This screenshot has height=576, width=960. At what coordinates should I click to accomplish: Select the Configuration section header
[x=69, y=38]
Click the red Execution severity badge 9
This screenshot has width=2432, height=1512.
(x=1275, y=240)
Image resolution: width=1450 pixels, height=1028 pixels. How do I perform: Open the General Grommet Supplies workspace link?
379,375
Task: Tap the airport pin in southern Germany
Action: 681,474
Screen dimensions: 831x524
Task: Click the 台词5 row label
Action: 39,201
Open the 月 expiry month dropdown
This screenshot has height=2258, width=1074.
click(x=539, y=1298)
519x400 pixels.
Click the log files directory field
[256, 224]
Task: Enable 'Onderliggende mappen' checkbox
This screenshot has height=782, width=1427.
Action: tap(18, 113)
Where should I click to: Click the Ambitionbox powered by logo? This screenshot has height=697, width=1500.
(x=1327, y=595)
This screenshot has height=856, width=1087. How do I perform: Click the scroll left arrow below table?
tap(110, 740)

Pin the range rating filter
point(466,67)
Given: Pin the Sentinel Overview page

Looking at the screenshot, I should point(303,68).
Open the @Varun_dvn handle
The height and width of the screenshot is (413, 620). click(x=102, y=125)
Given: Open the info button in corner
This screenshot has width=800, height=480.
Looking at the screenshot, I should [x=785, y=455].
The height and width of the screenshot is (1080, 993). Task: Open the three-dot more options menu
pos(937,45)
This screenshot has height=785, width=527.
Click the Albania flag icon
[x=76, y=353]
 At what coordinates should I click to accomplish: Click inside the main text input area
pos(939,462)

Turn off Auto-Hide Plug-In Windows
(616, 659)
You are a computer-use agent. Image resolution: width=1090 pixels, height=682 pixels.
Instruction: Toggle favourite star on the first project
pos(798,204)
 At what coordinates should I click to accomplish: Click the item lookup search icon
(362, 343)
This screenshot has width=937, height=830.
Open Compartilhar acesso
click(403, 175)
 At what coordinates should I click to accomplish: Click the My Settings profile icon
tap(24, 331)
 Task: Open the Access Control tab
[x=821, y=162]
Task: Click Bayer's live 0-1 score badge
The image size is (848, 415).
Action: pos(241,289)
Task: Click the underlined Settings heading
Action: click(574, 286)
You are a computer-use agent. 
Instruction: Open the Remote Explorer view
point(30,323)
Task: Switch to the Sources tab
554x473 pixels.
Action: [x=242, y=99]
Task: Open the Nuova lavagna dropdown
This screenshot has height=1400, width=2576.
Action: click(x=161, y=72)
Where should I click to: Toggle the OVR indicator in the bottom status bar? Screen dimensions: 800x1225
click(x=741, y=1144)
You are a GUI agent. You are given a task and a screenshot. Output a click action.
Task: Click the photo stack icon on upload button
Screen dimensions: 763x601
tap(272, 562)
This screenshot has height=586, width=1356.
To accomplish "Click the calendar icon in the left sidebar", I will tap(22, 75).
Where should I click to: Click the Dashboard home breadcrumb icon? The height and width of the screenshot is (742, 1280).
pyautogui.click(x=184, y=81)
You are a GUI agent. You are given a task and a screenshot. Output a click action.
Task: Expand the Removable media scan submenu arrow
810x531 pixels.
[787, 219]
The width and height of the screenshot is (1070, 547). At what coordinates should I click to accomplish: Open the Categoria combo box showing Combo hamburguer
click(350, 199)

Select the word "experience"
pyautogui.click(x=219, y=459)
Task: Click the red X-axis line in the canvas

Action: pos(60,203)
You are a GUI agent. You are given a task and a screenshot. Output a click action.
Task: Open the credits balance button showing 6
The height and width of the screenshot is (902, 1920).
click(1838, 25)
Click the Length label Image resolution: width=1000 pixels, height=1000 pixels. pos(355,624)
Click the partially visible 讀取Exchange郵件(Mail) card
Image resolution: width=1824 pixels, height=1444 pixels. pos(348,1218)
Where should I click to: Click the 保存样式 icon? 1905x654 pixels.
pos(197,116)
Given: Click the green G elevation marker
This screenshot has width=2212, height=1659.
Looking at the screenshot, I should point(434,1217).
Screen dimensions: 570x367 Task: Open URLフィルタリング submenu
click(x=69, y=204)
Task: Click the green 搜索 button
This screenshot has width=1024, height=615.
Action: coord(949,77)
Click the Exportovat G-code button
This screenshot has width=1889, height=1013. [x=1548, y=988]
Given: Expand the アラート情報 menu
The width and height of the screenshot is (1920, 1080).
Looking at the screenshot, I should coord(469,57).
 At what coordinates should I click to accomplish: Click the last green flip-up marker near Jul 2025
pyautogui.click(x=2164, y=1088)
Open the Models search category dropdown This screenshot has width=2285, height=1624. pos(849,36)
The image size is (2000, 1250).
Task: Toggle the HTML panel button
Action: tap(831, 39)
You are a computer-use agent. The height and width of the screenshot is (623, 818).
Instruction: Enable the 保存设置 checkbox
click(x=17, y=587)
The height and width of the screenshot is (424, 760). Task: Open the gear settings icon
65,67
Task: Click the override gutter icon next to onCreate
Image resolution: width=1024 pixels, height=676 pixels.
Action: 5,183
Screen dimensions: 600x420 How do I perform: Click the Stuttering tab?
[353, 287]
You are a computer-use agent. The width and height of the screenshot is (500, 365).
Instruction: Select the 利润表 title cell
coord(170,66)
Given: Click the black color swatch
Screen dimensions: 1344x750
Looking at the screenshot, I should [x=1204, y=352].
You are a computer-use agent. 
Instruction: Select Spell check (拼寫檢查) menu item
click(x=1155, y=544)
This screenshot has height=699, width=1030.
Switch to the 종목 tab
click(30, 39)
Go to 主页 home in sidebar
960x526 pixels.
────────────────────
→ **What to produce**
Rewrite all the lines above as a numbered list, leaving out the blank ones.

→ **Output for this task**
1. This screenshot has height=576, width=960. At what coordinates should I click to accomplish: Select the Configuration section header
2. [x=69, y=38]
3. Click the red Execution severity badge 9
4. This screenshot has width=2432, height=1512.
5. (x=1275, y=240)
6. Image resolution: width=1450 pixels, height=1028 pixels. How do I perform: Open the General Grommet Supplies workspace link?
7. 379,375
8. Task: Tap the airport pin in southern Germany
9. Action: 681,474
10. Screen dimensions: 831x524
11. Task: Click the 台词5 row label
12. Action: 39,201
13. Open the 月 expiry month dropdown
14. This screenshot has height=2258, width=1074.
15. click(x=539, y=1298)
16. 519x400 pixels.
17. Click the log files directory field
18. [256, 224]
19. Task: Enable 'Onderliggende mappen' checkbox
20. This screenshot has height=782, width=1427.
21. Action: tap(18, 113)
22. Where should I click to: Click the Ambitionbox powered by logo? This screenshot has height=697, width=1500.
23. (x=1327, y=595)
24. This screenshot has height=856, width=1087. How do I perform: Click the scroll left arrow below table?
25. tap(110, 740)
26. Pin the range rating filter
27. point(466,67)
28. Given: Pin the Sentinel Overview page
29. Looking at the screenshot, I should point(303,68).
30. Open the @Varun_dvn handle
31. The height and width of the screenshot is (413, 620). click(x=102, y=125)
32. Given: Open the info button in corner
33. This screenshot has width=800, height=480.
34. Looking at the screenshot, I should [x=785, y=455].
35. The height and width of the screenshot is (1080, 993). Task: Open the three-dot more options menu
36. pos(937,45)
37. This screenshot has height=785, width=527.
38. Click the Albania flag icon
39. [x=76, y=353]
40.  At what coordinates should I click to accomplish: Click inside the main text input area
41. pos(939,462)
42. Turn off Auto-Hide Plug-In Windows
43. (616, 659)
44. You are a computer-use agent. Image resolution: width=1090 pixels, height=682 pixels.
45. Instruction: Toggle favourite star on the first project
46. pos(798,204)
47.  At what coordinates should I click to accomplish: Click the item lookup search icon
48. (362, 343)
49. This screenshot has width=937, height=830.
50. Open Compartilhar acesso
51. click(403, 175)
52.  At what coordinates should I click to accomplish: Click the My Settings profile icon
53. tap(24, 331)
54.  Task: Open the Access Control tab
55. [x=821, y=162]
56. Task: Click Bayer's live 0-1 score badge
57. The image size is (848, 415).
58. Action: pos(241,289)
59. Task: Click the underlined Settings heading
60. Action: click(574, 286)
61. You are a computer-use agent. 
62. Instruction: Open the Remote Explorer view
63. point(30,323)
64. Task: Switch to the Sources tab
65. 554x473 pixels.
66. Action: [x=242, y=99]
67. Task: Open the Nuova lavagna dropdown
68. This screenshot has height=1400, width=2576.
69. Action: click(x=161, y=72)
70. Where should I click to: Toggle the OVR indicator in the bottom status bar? Screen dimensions: 800x1225
71. click(x=741, y=1144)
72. You are a GUI agent. You are given a task and a screenshot. Output a click action.
73. Task: Click the photo stack icon on upload button
74. Screen dimensions: 763x601
75. tap(272, 562)
76. This screenshot has height=586, width=1356.
77. To accomplish "Click the calendar icon in the left sidebar", I will tap(22, 75).
78. Where should I click to: Click the Dashboard home breadcrumb icon? The height and width of the screenshot is (742, 1280).
79. pyautogui.click(x=184, y=81)
80. You are a GUI agent. You are given a task and a screenshot. Output a click action.
81. Task: Expand the Removable media scan submenu arrow
82. 810x531 pixels.
83. [787, 219]
84. The width and height of the screenshot is (1070, 547). At what coordinates should I click to accomplish: Open the Categoria combo box showing Combo hamburguer
85. click(350, 199)
86. Select the word "experience"
87. pyautogui.click(x=219, y=459)
88. Task: Click the red X-axis line in the canvas
89. Action: pos(60,203)
90. You are a GUI agent. You are given a task and a screenshot. Output a click action.
91. Task: Open the credits balance button showing 6
92. The height and width of the screenshot is (902, 1920).
93. click(1838, 25)
94. Click the Length label Image resolution: width=1000 pixels, height=1000 pixels. pos(355,624)
95. Click the partially visible 讀取Exchange郵件(Mail) card
96. Image resolution: width=1824 pixels, height=1444 pixels. pos(348,1218)
97. Where should I click to: Click the 保存样式 icon? 1905x654 pixels.
98. pos(197,116)
99. Given: Click the green G elevation marker
100. This screenshot has width=2212, height=1659.
101. Looking at the screenshot, I should point(434,1217).
102. Screen dimensions: 570x367 Task: Open URLフィルタリング submenu
103. click(x=69, y=204)
104. Task: Click the green 搜索 button
105. This screenshot has width=1024, height=615.
106. Action: coord(949,77)
107. Click the Exportovat G-code button
108. This screenshot has width=1889, height=1013. [x=1548, y=988]
109. Given: Expand the アラート情報 menu
110. The width and height of the screenshot is (1920, 1080).
111. Looking at the screenshot, I should coord(469,57).
112.  At what coordinates should I click to accomplish: Click the last green flip-up marker near Jul 2025
113. pyautogui.click(x=2164, y=1088)
114. Open the Models search category dropdown This screenshot has width=2285, height=1624. pos(849,36)
115. The image size is (2000, 1250).
116. Task: Toggle the HTML panel button
117. Action: tap(831, 39)
118. You are a computer-use agent. The height and width of the screenshot is (623, 818).
119. Instruction: Enable the 保存设置 checkbox
120. click(x=17, y=587)
121. The height and width of the screenshot is (424, 760). Task: Open the gear settings icon
122. 65,67
123. Task: Click the override gutter icon next to onCreate
124. Image resolution: width=1024 pixels, height=676 pixels.
125. Action: 5,183
126. Screen dimensions: 600x420 How do I perform: Click the Stuttering tab?
127. [353, 287]
128. You are a computer-use agent. The width and height of the screenshot is (500, 365).
129. Instruction: Select the 利润表 title cell
130. coord(170,66)
131. Given: Click the black color swatch
132. Screen dimensions: 1344x750
133. Looking at the screenshot, I should [x=1204, y=352].
134. You are a computer-use agent. 
135. Instruction: Select Spell check (拼寫檢查) menu item
136. click(x=1155, y=544)
137. This screenshot has height=699, width=1030.
138. Switch to the 종목 tab
139. click(30, 39)
140. Go to 主页 home in sidebar
141. 960x526 pixels.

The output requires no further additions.